Нас было девятнадцать человек - одиннадцать мужчин и я, шестеро баб и тетка. Председатель коммуны Лесник в счет не входил. Он жил отдельно, на всем втором этаже. Туда я ни разу так и не заглянул. Председатель Лесняк никогда не снимал фуражки с зеленым облупившимся лакированным козырьком и дымно-серого выцветшего френча с четырьмя накладными карманами. На грудном левом, обшитом широкой кумачной лентой, уже шагов за двадцать блестел пятирогий орден. Председатель Лесняк был мал, с дядю Ивана, а ходил медленно, как-то обиженно-угрюмо, вынося левое плечо вперед. Тот карман у него, на котором сидел орден, выпирал и топорщился,- в нем лежало что-то непостижимое моим разумом, нагонявшим на меня оторопь и бескорыстное почтение. Я верил, хотел и ждал, что Лесняк вот-вот приметит меня и позовет, как позвал когда-то Саша Дудкин. Тогда опять должно случиться что-то необыкновенное, и появится оно для меня из нагрудного кармана, из-под ордена. Это ожидание почти примирило меня с затаенной утратой камышинских снов о трубах и том празднике, на который приходились все годовые радости и утехи...
...Однажды ночью, в Камышинке еще, тетка долго ерзала на своей постели, потом засмеялась чему-то вслух - она вспомнила, наверно, о чем-то веселом - и подсела ко мне на сундук. Я увидел ее блескучие в темноте глаза и спросил:
- А я где тогда был, про что ты вспомнила?
- Да вместе мы, Сань,- сказала тетка.- Я знаешь о чем подумала? Везучие мы с тобой. Нам всю жизнь будет хорошо и сладко!
- А то либо нет! - сказал я.
- Это оттого, что сироты мы с тобой... Круглым сиротам земля кругла! Спи!
Она опять засмеялась, звонко поцеловала меня в левый глаз, и он долго мулил, потому что я не успел зажмуриться. Тетка забыла этот наш разговор о круглой земле, а мне он запомнился и оказался нужен сразу же по приезде в коммуну. Халамей тогда подождал-подождал чего-то и уехал, а к нам вышел председатель Лесняк, отобрал у Зюзи общую на всех нас справку из сельсо-вета и показал, куда мы должны выгрузиться. По отлогим каменным ступенькам коммуны мы с теткой втащили сундук в сумрачно-прохладный зал, разгороженный двумя рядами витых мраморных колонн. За ними, по правую и левую сторону, под окнами, заколоченными фанерой и жестью, стояли впрорядь низенькие железные койки.
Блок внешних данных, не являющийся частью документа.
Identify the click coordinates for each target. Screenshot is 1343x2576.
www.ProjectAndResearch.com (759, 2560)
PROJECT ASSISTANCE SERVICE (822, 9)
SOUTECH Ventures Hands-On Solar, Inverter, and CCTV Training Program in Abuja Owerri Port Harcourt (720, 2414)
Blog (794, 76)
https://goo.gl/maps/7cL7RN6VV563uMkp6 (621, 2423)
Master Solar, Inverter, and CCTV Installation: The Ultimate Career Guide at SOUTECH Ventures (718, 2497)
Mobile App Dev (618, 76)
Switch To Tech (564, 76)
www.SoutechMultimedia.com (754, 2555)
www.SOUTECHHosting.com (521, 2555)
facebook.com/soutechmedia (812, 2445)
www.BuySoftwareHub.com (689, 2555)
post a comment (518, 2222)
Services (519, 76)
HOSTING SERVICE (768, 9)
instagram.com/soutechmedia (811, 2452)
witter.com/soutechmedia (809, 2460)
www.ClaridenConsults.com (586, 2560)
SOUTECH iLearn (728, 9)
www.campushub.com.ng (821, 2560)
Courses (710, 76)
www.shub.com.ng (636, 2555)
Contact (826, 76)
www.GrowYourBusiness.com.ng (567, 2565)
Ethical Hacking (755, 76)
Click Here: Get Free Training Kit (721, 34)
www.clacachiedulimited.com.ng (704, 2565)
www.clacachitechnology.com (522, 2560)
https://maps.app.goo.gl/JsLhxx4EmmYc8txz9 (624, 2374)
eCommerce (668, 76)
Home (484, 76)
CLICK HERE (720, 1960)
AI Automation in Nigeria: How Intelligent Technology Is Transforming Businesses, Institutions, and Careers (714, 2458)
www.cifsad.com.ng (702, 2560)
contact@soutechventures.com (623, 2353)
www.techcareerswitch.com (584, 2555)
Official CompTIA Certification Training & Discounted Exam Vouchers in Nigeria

На них сидели и лежали люди - за левым рядом колонн мужчины, а вправо - женщины. Мы остановились в проходе, и в сундуке тогда оглашенно закудахтала наша курица,- снеслась, наверно. За колоннами прислушались и засмея-лись - догадались, где сидит курица, и кто-то кукарекнул похоже на петуха. Тетка виновато взглянула на меня и притулилась на край сундука, будто он был чужой, а не наш. Я враз припом-нил все черные слова, нажитые тайком от тетки в Камышинке,- мне хотелось выкрикнуть их на всех, кто сидел и лежал тут на койках, но Зюзя, с узлами в руках, зашел поперед нашего сундука и, оглянувшись направо и налево, свистнул пронзительно и длинно, как в лесу. Тетка привстала с сундука и сказала: "Господи",- а Зюзя кинул узлы на пол и знакомо-смело, будто вернулся из недолгой отлучки и тут его ждали, начал здороваться со всеми за руку.